Saved entries:

————

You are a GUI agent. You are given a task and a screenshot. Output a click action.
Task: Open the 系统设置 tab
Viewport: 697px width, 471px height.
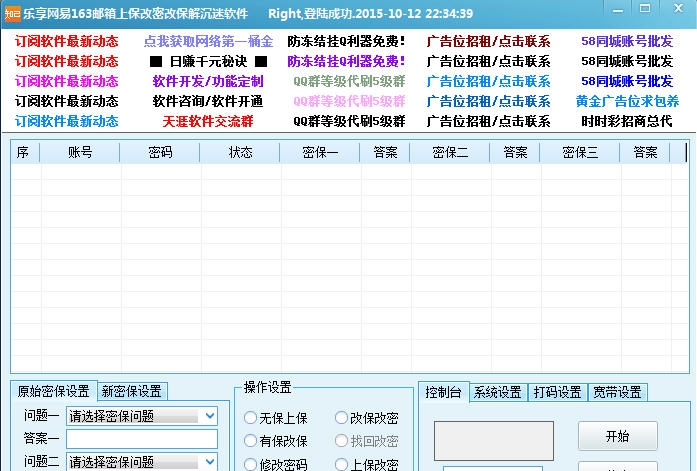497,392
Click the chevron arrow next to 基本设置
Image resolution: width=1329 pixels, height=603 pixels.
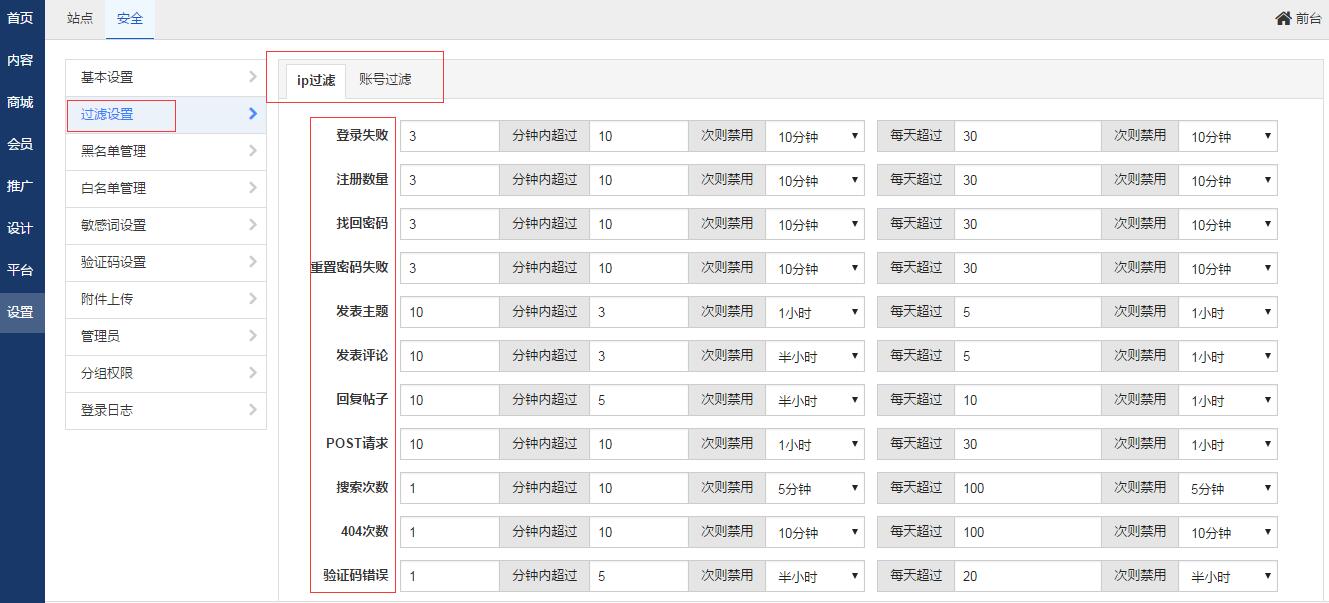pyautogui.click(x=252, y=77)
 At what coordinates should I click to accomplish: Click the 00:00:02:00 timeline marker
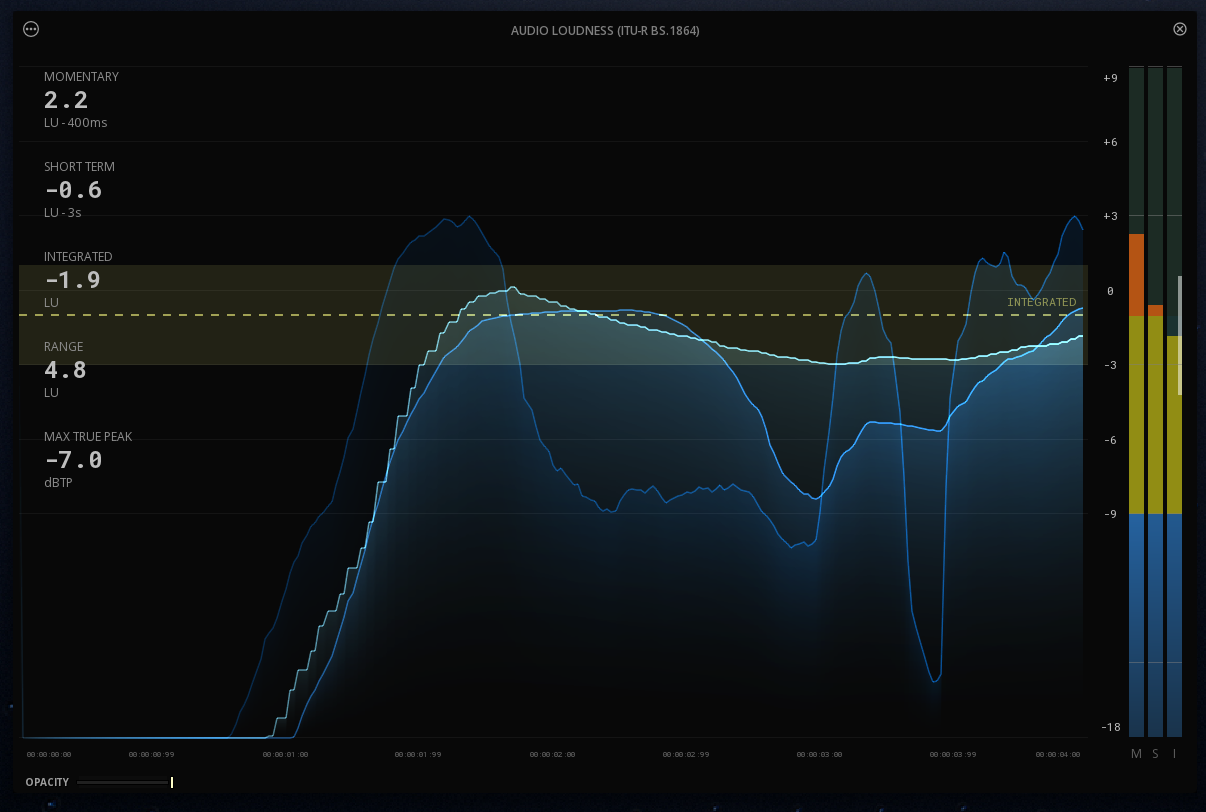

————

Retype exactly the lines from the one containing "Task: Open the 系统设置 tab" through the last line of the records above, both included, and leave out any pictures.

Task: Open the 系统设置 tab
Viewport: 697px width, 471px height.
497,392
Click the chevron arrow next to 基本设置
Image resolution: width=1329 pixels, height=603 pixels.
pyautogui.click(x=252, y=77)
 At what coordinates should I click to accomplish: Click the 00:00:02:00 timeline marker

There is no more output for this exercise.